Fully Insured Plans: Alternatives for Employers
- faced with persistent inflation and economic uncertainty, businesses are increasingly scrutinizing the traditional fully insured health plan model.
- The fully insured model, dominant for nearly a century, places control in the hands of carriers while employers pay premiums and employees select from limited plan options.
- While larger companies might explore self-funding or on-site clinics, these options are often out of reach for smaller organizations.
Are fully insured health plans still working for your company? This article explores why many employers are reevaluating their current strategies due to rising costs and a lack of control.Discover how alternatives like Individual Coverage Health Reimbursement Arrangements (ICHRAs) offer budget predictability and flexibility, shifting risk to the individual market, perhaps stabilizing costs.Employers seek more transparency and control over benefits, leading to a deeper look at defined contribution models. News Directory 3 is ready to help you digest the critical shift unfolding. Discover what’s next in employee benefits.
Employers Question Whether Fully Insured Health Plans Still Work
Updated June 12, 2025
faced with persistent inflation and economic uncertainty, businesses are increasingly scrutinizing the traditional fully insured health plan model. For many, the yearly cycle of premium payments and unpredictable renewal rates is prompting a search for more transparent, flexible, and controllable alternatives. The core question is shifting: Can employers continue to shoulder the financial burden of a system they have limited power to shape?
The fully insured model, dominant for nearly a century, places control in the hands of carriers while employers pay premiums and employees select from limited plan options. While seemingly simple, this arrangement often leaves employers absorbing costs they can’t influence. Many have tried to improve the experience with wellness programs and virtual care, but these solutions don’t address the essential misalignment: employers bear the financial weight without the power to shape the system.
While larger companies might explore self-funding or on-site clinics, these options are often out of reach for smaller organizations. This leaves many feeling trapped in a fully insured model that no longer suits their workforce or budget.
One often-overlooked challenge is the concentrated risk pool within a single employerS plan.A few high-cost claims can dramatically increase renewal rates,nonetheless of overall plan performance. According to the American Health Policy Institute, less than 2% of plan members account for over 30% of employer spending. Employers and employees end up absorbing cost increases tied to chance rather than plan management.

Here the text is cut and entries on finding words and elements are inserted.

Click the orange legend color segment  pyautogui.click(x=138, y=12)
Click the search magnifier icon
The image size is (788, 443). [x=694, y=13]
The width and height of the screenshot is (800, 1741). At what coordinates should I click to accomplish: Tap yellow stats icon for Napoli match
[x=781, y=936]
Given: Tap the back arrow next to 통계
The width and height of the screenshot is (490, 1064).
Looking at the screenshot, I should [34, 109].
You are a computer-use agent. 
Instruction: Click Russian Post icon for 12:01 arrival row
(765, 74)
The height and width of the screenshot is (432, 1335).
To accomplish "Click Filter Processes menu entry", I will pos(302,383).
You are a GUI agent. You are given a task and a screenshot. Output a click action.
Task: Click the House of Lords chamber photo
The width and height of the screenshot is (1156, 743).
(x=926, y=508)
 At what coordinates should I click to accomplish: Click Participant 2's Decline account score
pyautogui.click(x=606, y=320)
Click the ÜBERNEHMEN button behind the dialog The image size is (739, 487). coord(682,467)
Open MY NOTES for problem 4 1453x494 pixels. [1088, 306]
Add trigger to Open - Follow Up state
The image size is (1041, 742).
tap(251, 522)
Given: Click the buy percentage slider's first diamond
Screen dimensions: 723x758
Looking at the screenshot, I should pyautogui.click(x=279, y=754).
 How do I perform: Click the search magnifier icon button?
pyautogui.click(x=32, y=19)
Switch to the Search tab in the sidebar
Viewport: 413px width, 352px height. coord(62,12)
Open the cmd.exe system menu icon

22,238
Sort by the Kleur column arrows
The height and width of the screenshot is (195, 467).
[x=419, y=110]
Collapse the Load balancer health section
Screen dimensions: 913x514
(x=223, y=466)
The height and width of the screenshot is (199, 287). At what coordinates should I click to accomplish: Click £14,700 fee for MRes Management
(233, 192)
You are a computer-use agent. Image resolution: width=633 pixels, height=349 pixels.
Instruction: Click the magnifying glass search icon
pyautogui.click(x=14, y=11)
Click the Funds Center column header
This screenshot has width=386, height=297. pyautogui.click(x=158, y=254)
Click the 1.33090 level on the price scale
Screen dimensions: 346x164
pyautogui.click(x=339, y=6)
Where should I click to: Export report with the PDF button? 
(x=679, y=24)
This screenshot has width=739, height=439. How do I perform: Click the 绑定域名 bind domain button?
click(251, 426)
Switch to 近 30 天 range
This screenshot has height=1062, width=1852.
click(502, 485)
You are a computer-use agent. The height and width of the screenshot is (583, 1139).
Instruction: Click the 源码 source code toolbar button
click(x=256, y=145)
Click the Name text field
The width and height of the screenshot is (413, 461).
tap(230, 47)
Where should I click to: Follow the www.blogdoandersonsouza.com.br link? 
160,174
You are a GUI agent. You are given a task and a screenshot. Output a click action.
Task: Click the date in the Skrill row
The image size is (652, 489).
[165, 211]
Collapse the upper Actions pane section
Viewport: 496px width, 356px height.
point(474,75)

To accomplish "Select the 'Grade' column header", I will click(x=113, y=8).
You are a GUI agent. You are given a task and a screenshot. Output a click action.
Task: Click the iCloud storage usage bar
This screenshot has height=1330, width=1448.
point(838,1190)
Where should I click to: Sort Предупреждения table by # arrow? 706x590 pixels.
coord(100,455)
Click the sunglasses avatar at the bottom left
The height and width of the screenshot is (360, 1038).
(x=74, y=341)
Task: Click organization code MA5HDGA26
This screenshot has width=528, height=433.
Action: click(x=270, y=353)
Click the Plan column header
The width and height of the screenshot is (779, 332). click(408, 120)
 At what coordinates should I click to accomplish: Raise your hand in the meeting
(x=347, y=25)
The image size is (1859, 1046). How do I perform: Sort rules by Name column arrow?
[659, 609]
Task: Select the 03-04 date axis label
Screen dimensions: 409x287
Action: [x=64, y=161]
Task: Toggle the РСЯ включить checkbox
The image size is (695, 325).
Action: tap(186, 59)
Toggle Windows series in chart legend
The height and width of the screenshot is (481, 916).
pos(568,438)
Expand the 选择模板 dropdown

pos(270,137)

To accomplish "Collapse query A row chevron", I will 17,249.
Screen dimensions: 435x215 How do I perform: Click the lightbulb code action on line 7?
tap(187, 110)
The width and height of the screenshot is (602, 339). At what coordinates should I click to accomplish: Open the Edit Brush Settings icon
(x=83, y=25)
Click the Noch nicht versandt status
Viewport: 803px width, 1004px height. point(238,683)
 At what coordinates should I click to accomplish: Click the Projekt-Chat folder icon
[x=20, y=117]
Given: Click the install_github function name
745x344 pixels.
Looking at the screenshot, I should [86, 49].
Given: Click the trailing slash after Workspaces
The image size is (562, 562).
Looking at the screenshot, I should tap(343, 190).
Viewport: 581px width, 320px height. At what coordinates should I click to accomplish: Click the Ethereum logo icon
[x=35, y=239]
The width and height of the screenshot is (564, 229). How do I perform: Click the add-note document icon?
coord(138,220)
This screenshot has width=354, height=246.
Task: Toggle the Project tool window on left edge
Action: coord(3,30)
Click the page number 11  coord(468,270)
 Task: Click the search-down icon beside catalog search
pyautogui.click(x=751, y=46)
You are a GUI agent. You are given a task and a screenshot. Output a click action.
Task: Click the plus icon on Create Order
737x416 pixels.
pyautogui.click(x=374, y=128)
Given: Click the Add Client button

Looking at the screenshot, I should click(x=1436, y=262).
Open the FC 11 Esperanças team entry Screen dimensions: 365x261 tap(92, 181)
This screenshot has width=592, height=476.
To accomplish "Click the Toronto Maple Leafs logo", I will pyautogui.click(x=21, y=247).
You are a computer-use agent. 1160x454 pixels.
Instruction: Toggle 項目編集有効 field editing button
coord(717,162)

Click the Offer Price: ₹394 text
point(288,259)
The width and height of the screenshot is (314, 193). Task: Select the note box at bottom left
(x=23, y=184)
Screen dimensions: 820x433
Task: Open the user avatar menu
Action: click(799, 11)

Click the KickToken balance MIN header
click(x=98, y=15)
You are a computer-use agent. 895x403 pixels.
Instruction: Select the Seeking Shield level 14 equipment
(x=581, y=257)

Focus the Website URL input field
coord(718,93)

The individual coverage health reimbursement arrangement (ICHRA) offers an alternative. Employers set a fixed budget and provide employees with a tax-advantaged monthly allowance to purchase individual health plans that meet their specific needs. This model decentralizes the risk pool, spreading it across the broader individual market.
Oscar Health data indicates that the individual market’s large risk pool, encompassing over 24 million lives, has helped control health insurance costs. In fact, 2024 costs in the individual market are trending about 4% lower than employer costs.
ICHRA represents a shift in risk management, offering employers a more stable and sustainable benefits strategy.
Employers need more than just workarounds; they need a structural reset. The defined contribution model, frequently enough implemented thru an ICHRA, is gaining traction as a strategic response to rising costs and evolving employee expectations.Brokers are increasingly including it in benefits conversations.
While not suitable for every business, ICHRA offers advantages like budget predictability and agility. Organizations can plan benefits budgets in advance, adjust based on financial goals, and move from reactive cost management to a proactive strategy.
Many employers stick with the fully insured model due to familiarity. However, this familiarity can come at the cost of missed opportunities to build a more adaptive, transparent, and aligned benefits strategy. Employers shoudl assess whether the current structure still supports their desired outcomes.
Transitioning isn’t about following trends but about aligning benefits with workforce needs and financial goals. It’s about exploring models that offer enhanced transparency, sustainability, and choice for both employers and employees.
The fully insured model isn’t disappearing, but a broader shift is underway, recognizing the need for new frameworks and greater control. This shift could lead to a more adaptable and inclusive benefits era.

what’s next
Employers should carefully evaluate their current health plan structure and explore alternative models like defined contribution and ICHRA to achieve greater control, flexibility, and cost predictability in their employee benefits strategy.